* _LISTA DE TAREFAS_
1 > Diga se cada afirmação abaixo está de acordo com o texto sobre educação política das crianças, respondendo sim ou não e citando literalmente as palavras do texto que decidem o caso. (a) Márcia Thomazinho sugere relacionar a liberdade com aquilo que a criança gosta de fazer. (b) Isabella Gregory considera mais eficaz passar vários minutos explicando conceitos abstratos. (c) Anna Rosa Amâncio afirma que o exercício democrático é fácil.
2 > Dê continuidade ao texto sobre educação política das crianças, começando logo após a última frase apresentada.

::: TEXTO

Mas então, como traduzir para as crianças e o universo comum em que elas transitam conceitos políticos mais complexos, como "democracia" ou "liberdade"?

Segundo Rafaela Pacola e Anna Rosa Amâncio, quanto mais as crianças exercitarem na prática uma conversa ativa sobre essas questões, mais saudável pode ser o seu desenvolvimento de pensamento crítico e autonomia. “As crianças têm a oportunidade de participar de experiências coletivas e também individuais, em que elas sejam convocadas a  opinar,  argumentar, ouvir,  negociar, decidir, resolver problemas, conversar sobre conceitos complexos como liberdade,  direitos, cidadania, democracia podem se tornar mais interessantes e mais próximos, porque estão vivenciando exemplos práticos e concretos desses conceitos", dizem Anna Rosa Amâncio e Rafaela Pacola

“O importante é entrar no universo da criança. Faça a relação da democracia, com aquilo que a criança conhece; da liberdade também. Por exemplo, liberdade. O que a criança gosta de fazer? E se ela não pudesse fazer o que gosta... e se ela não pudesse brincar, passear.” - Márcia Thomazinho

Precisamos confiar no potencial de entendimento das crianças, elas são muito mais capazes de compreender do que imaginamos, mas nem tudo precisa se resumir a entender, e sim a vivenciar e dialogar. “É importante pensar em como aproximar esses conceitos de situações concretas que acontecem no dia a dia. Às vezes, nos preocupamos demais em definir, dizer o que é e o que não é, mas é mais eficaz aproveitar momentos por exemplo de conflitos, de questionamento de uma regra ou da negociação de um brinquedo, do que ficar vários minutos tentando explicar algo que é tão abstrato”, pondera Isabella Gregory

Educação política começa em casa 

Os adultos mais próximos são as principais referências das crianças. Com a política, não seria diferente. São as micropolíticas do cotidiano que constroem o pensamento crítico dos pequenos sobre o tema. Sendo assim, como incentivar um pensamento autônomo nas crianças em relação às crianças? “O exercício democrático é  trabalhoso e não é fácil, é preciso ouvir, falar, ponderar, negociar. É na prática do dia a dia que as crianças aprendem a serem críticas”, lembra Anna Rosa Amâncio.

“A relação familiar é uma ótima maneira de começar. Em sua família provavelmente deve haver opiniões divergentes em relação ao voto. A criança precisa entender que nas relações deve haver respeito. Que na sua casa ninguém briga porque o vovô, por exemplo, escolherá um candidato diferente do seu. Que às vezes você tenta ajudar ele a entender o porquê o seu candidato é melhor que o outro. E faz isso com amor, e só faz porque você estudou sobre a vida do candidato e sobre o que ele planeja fazer", explica Márcia Thomazinho.

::::::
::: DADOS FORNECIDOS

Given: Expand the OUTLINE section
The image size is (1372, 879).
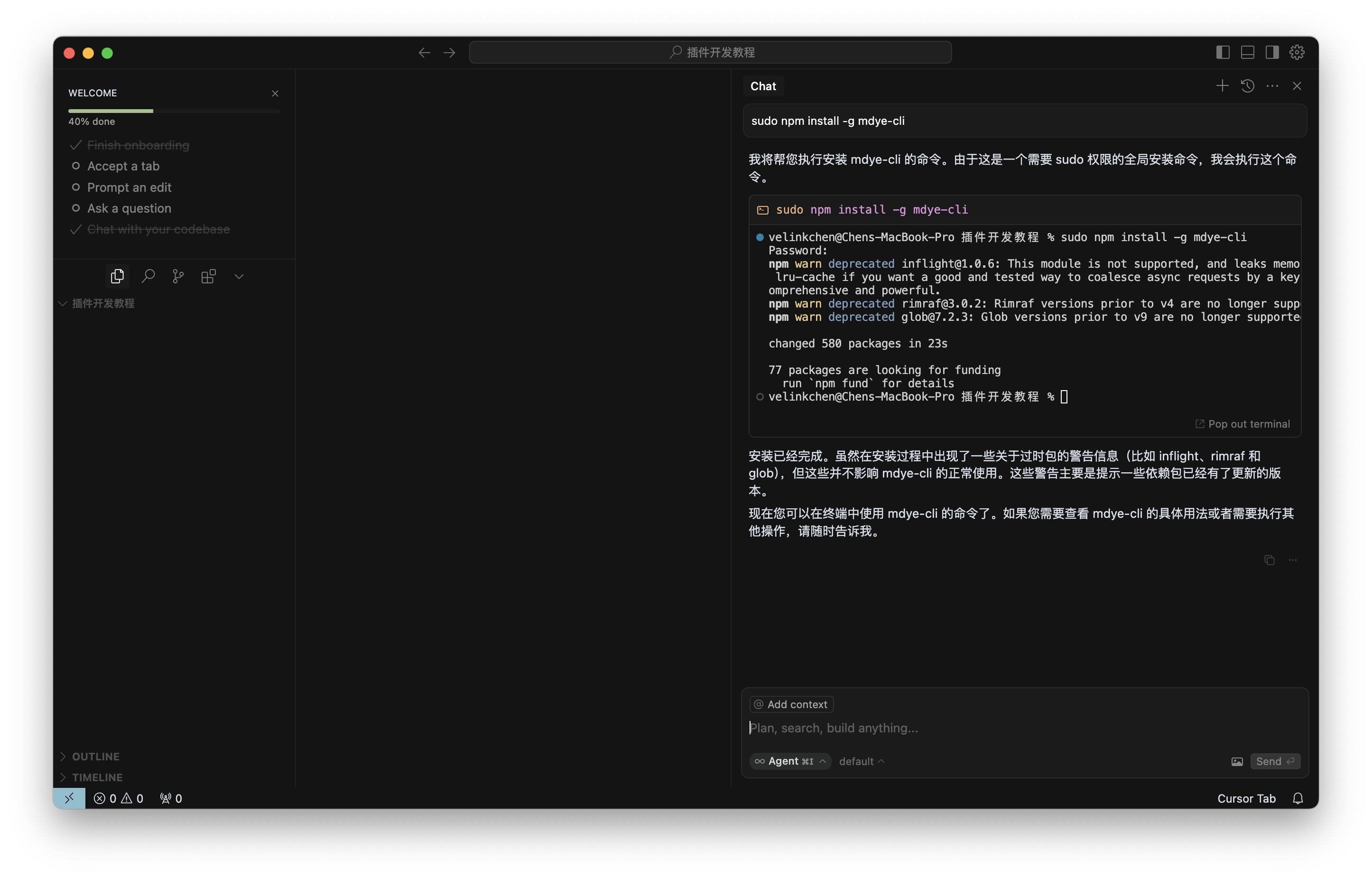Looking at the screenshot, I should point(95,756).
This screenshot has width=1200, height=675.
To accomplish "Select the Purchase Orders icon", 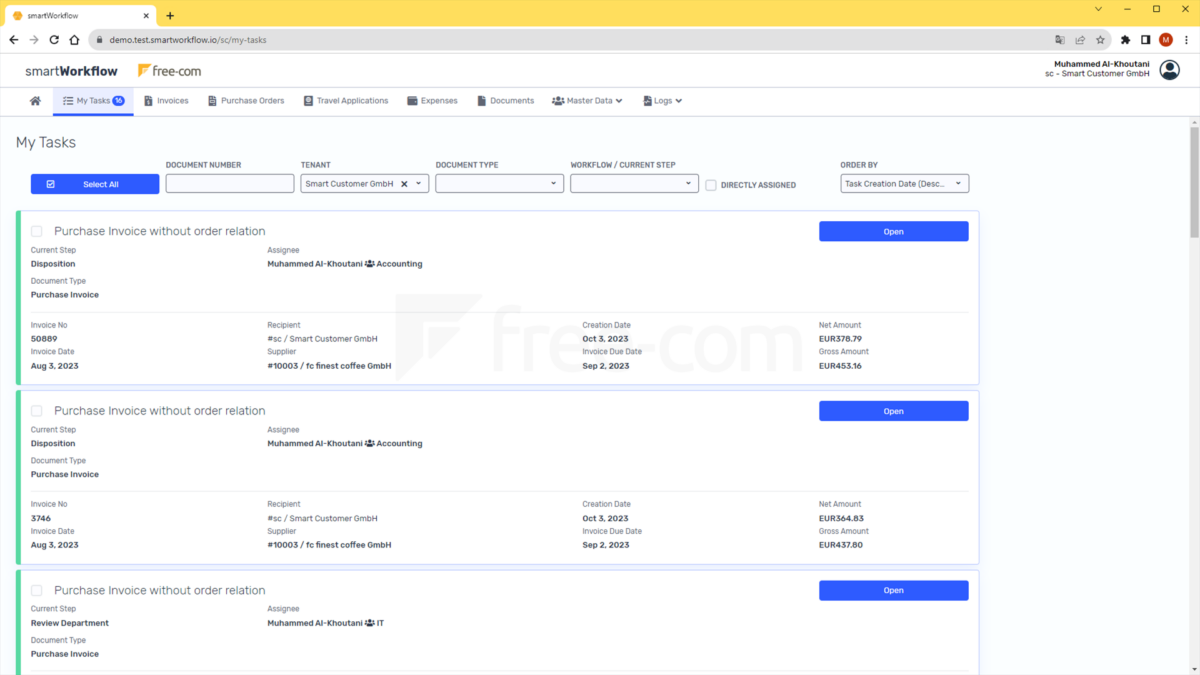I will (x=211, y=100).
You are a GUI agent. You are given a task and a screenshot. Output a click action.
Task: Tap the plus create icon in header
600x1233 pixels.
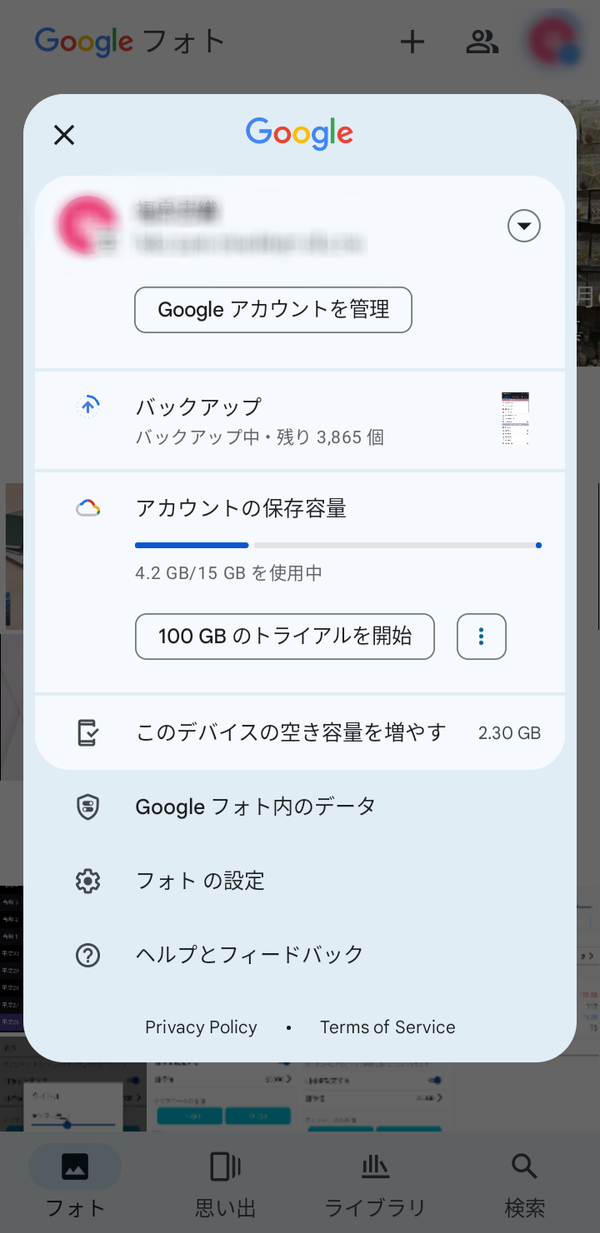pyautogui.click(x=412, y=42)
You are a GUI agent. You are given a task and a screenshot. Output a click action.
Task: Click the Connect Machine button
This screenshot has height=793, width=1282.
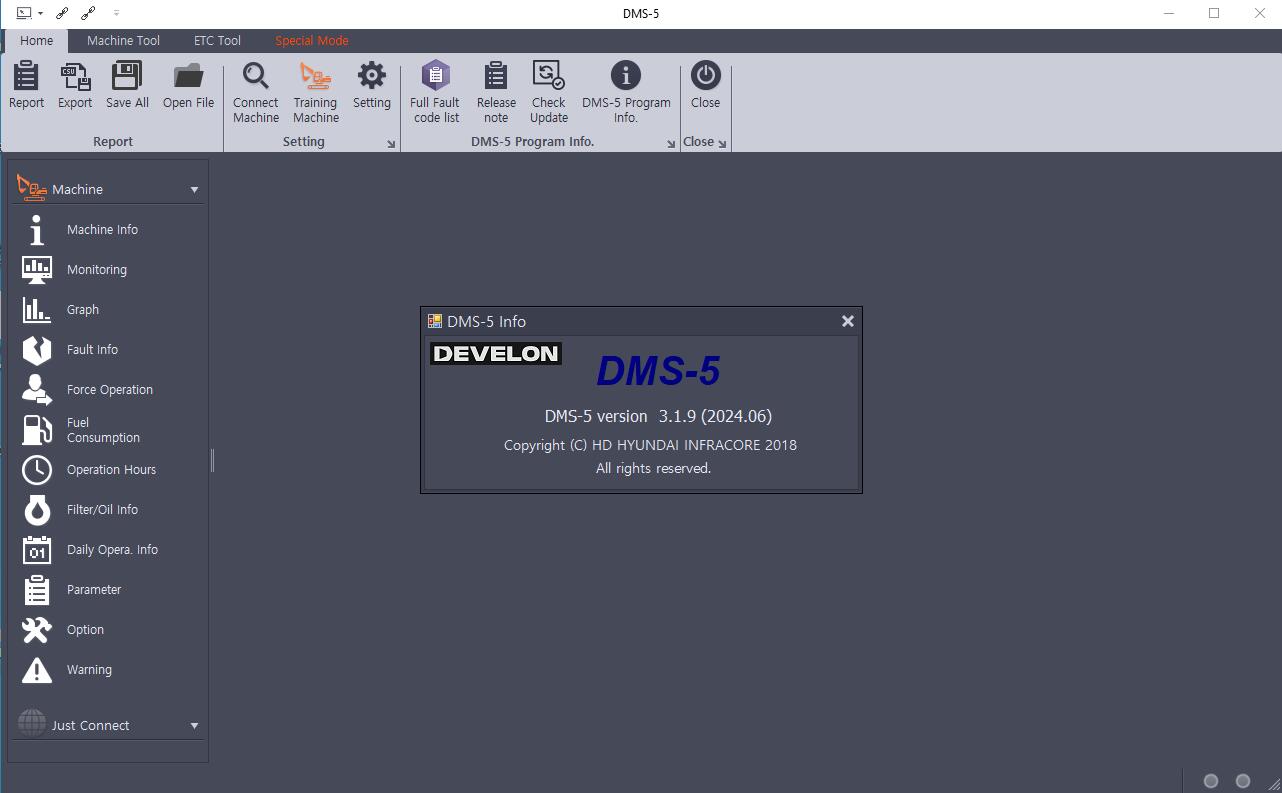[x=255, y=89]
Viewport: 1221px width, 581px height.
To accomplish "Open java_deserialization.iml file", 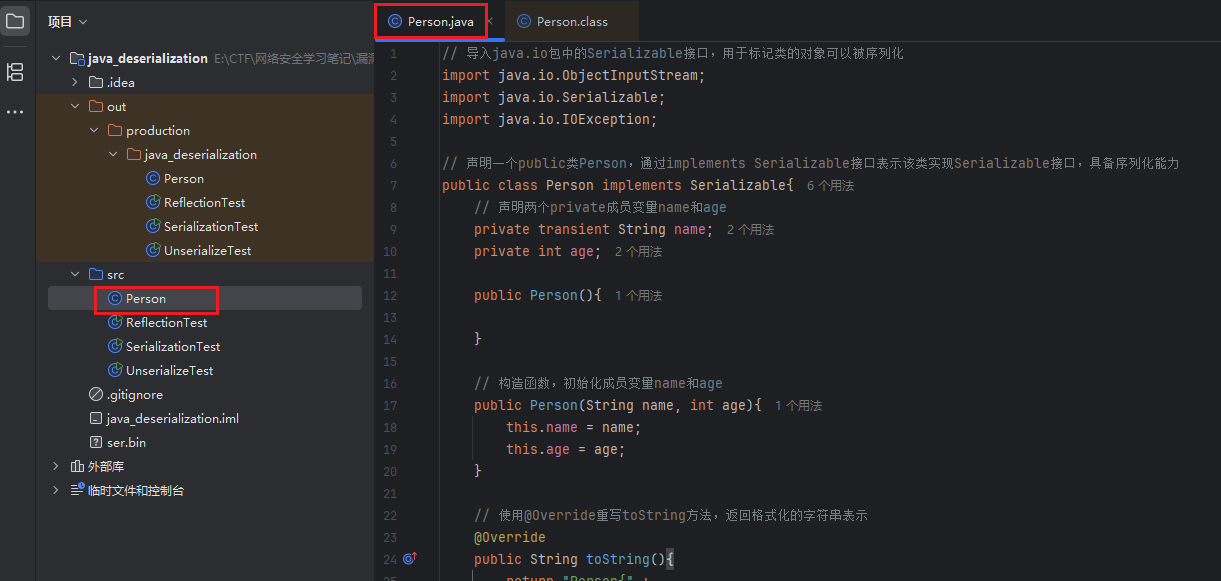I will (x=172, y=419).
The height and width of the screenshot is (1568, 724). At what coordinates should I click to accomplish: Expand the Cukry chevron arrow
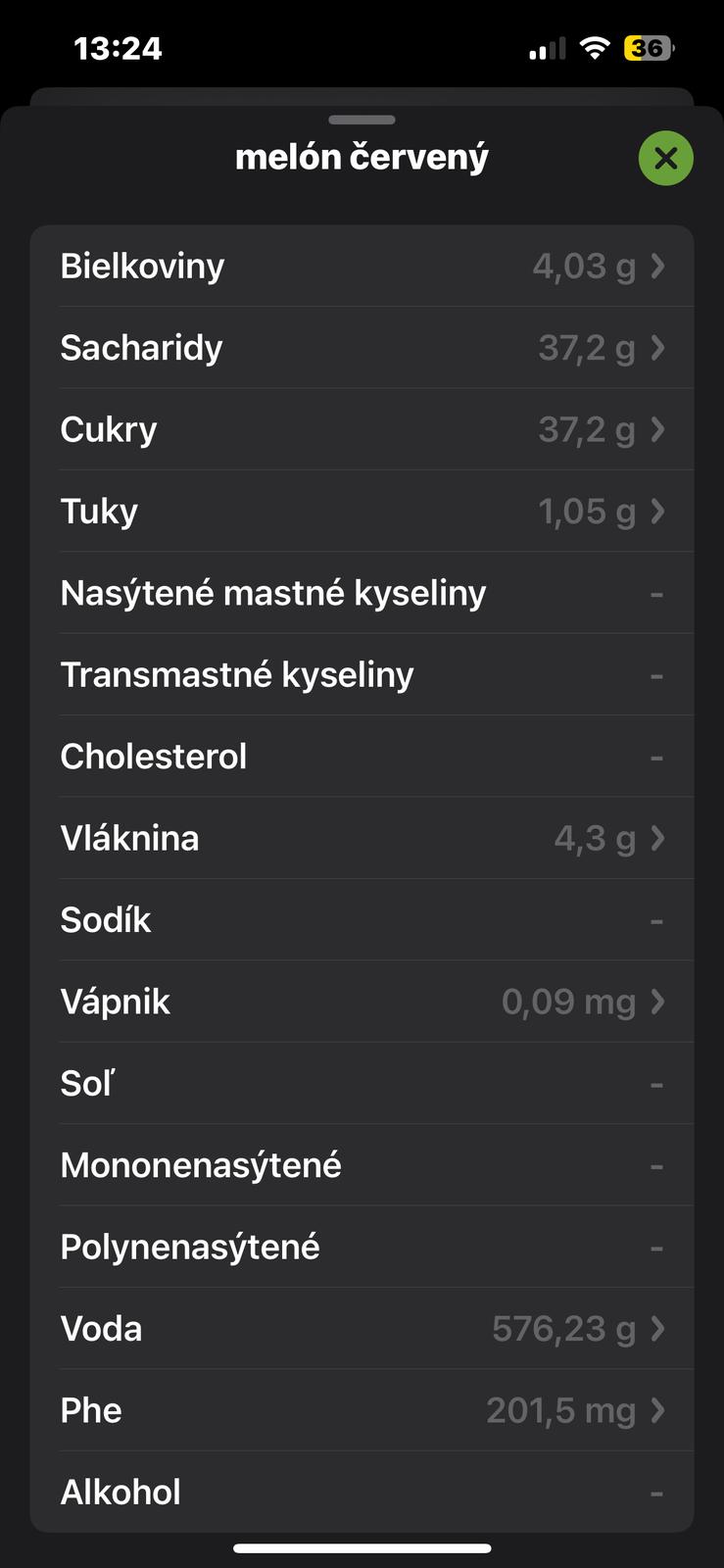(658, 429)
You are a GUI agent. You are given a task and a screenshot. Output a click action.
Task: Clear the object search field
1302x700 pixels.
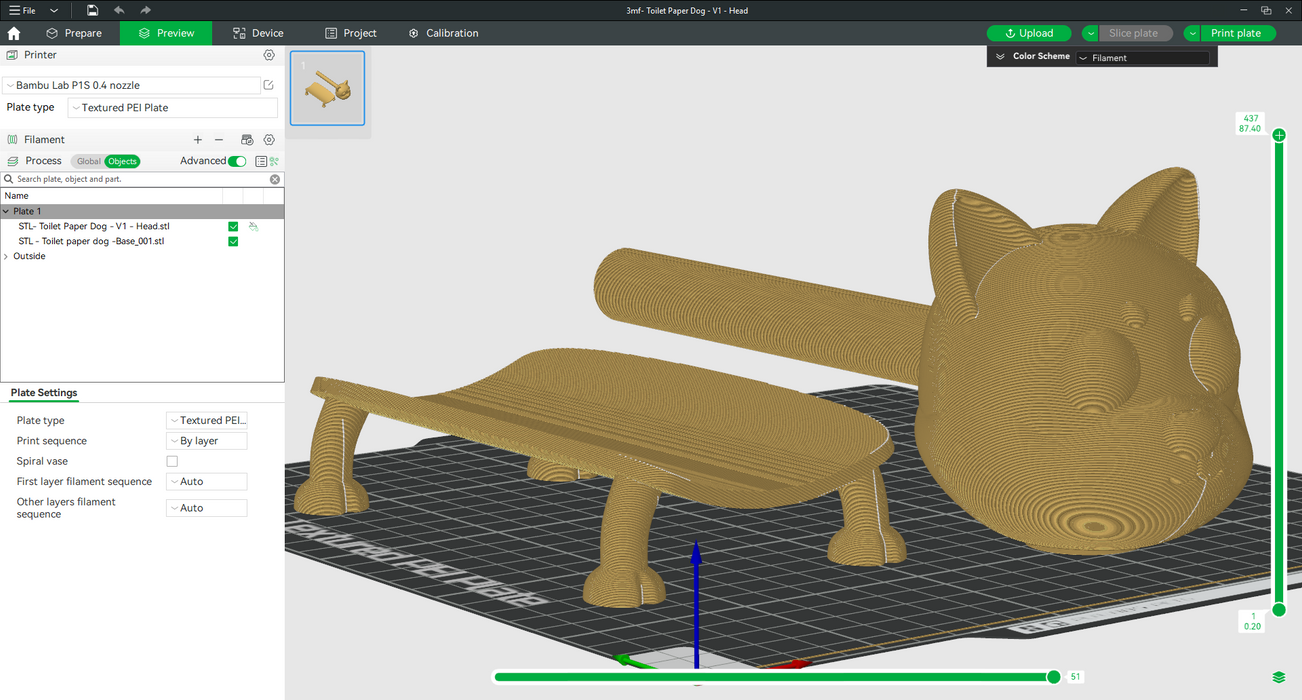275,179
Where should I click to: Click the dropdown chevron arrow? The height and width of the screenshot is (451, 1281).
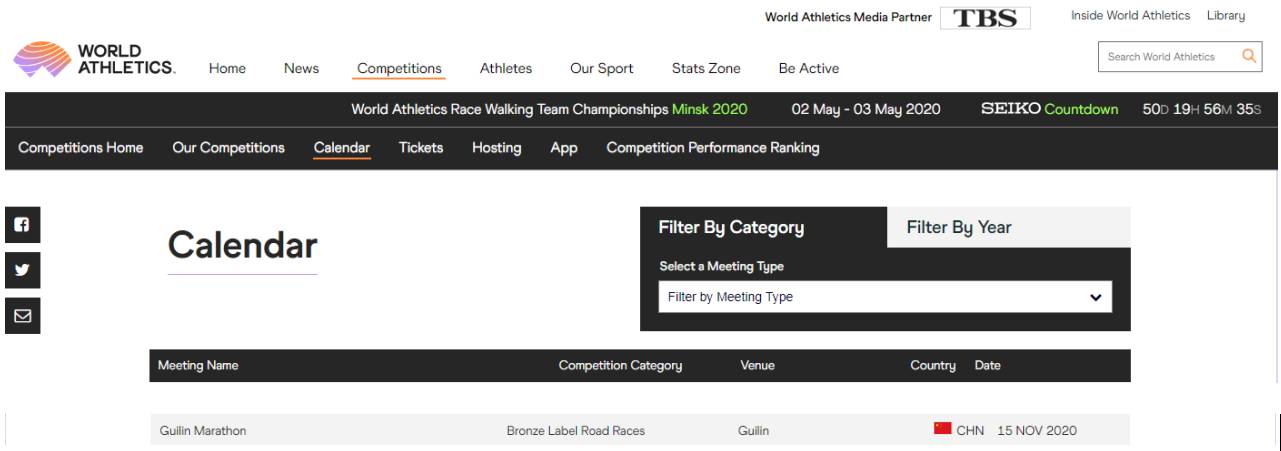[x=1095, y=297]
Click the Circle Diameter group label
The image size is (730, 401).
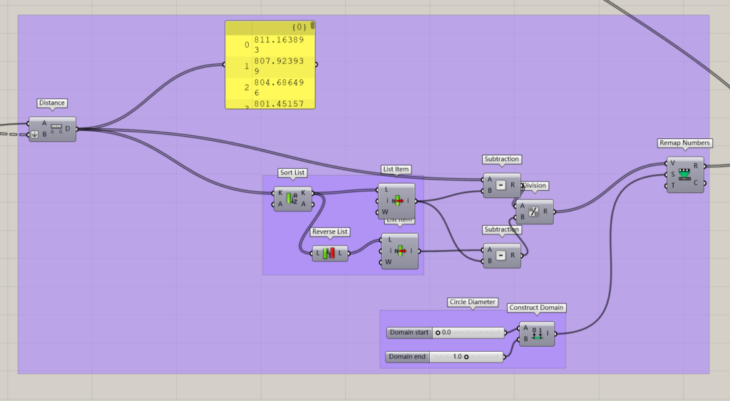point(471,302)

::::::

* _RESULTADOS DAS TAREFAS_
1 >
(a) Sim: “Por exemplo, liberdade. O que a criança gosta de fazer?”
(b) Não: “é mais eficaz aproveitar momentos por exemplo de conflitos, de questionamento de uma regra ou da negociação de um brinquedo, do que ficar vários minutos tentando explicar algo que é tão abstrato”
(c) Não: “trabalhoso e não é fácil”

2 >
Para ela, essas questões também podem estar associadas a brincadeiras. “Por que um gosta de bola e o colega de carrinho, por exemplo? Uma criança não precisa gostar do mesmo brinquedo que o amigo. Ela pode ter gostares diferentes”, explica.

Para ter autonomia é preciso que a criança se sinta segura para perguntar, questionar e discordar; que seja exposta a diversidade de pensamentos e opiniões, selecionando fontes confiáveis e respeitando sua faixa etária; e que os adultos sejam coerentes com seus discursos. 

“Muitas vezes, pedimos paz e amor, mas xingamos o vizinho que gosta do candidato com o qual não simpatizamos. Num contexto como este, a criança não sente que tem liberdade para pensar diferente, ela entende que se questionar pode ser ofendida também.” - Isabella Gregory

“Não é um movimento fácil, porque também exige que nós, adultos, saiamos das nossas bolhas, exercitemos nossa escuta, nosso diálogo e nossa tolerância. Mas se optamos pelo caminho oposto, ao de impor a criança a uma determinada crença ou pensamento, não conseguimos ensiná-la sobre a convivência em sociedade, que é plural e diversa”, explica Gregory    

Falar de política não precisa ser difícil

Como romper, tanto entre os adultos quanto com as crianças com a ideia de que política é um assunto chato, e, ao contrário, passar a vê-la como um vetor de transformação social?

Para Rafaela Pacola, só se faz isso tomando consciência de que tudo o que lidamos no nosso cotidiano é atravessado pela política, e mesmo não gostando, precisamos escolher quem serão os representantes que melhor defenderão nossas necessidades e que têm propostas capazes de solucionar problemas coletivos.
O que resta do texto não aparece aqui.